# Outdoor tubs



## Danlacey1988 (8 May 2022)

Set these tubs up for growing some plants out side 
Going to try some dwarf water lettuce , amazon frogbit and some hornwort 
Anyone have any ideas for any other plants to grow going to use the same tubs to breed ricefish and cherry barbs but I still have one spare tub for another breeding project any ideas on what fish to put in there ?


----------



## Sid.scapes (12 May 2022)

Neat, what tubs did you use for these? Can you share the links if possible?


----------



## Danlacey1988 (12 May 2022)

I got them form a local garden centre which also has my lfs in 18 pound for 2 if I can find there website I'll send it


----------



## Danlacey1988 (11 Sep 2022)

Also be and q are good only just saw this message I got one other tub from there too 
This is how they turned out


----------



## Danlacey1988 (11 Sep 2022)

I also end up putting in a solor air pump I bought on ebay to power the sponge filters 
And planted some valisnaria in one tub


----------



## AlecF (11 Sep 2022)

I'm about to try with a lined half whisky barrel, for medaka.


----------



## Danlacey1988 (11 Sep 2022)

There's medaka Rice Fish in all those tubs the big one and the back right have adults in and the baby's I scoop out and put in the front right tub most don't get eaten in the main tubs but I just want to be 100% sure they have the best chance


----------



## Danlacey1988 (11 Sep 2022)

Here is a photo I got of one


----------



## AlecF (11 Sep 2022)

Is the netting due to cats and birds?
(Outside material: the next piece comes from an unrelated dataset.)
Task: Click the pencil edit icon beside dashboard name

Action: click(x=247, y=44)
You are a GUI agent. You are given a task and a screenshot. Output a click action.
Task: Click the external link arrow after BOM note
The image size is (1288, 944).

I wasn't sure if I needed to add that.


----------



## Danlacey1988 (11 Sep 2022)

AlecF said:


> Is the netting due to cats and birds? I wasn't sure if I needed to add that.


Yeah I use it to keep cats and birds away because I found a cat one day drinking the water out of the tub don't get me wrong they weren't bothering the fish but I rather be safe than sorry


----------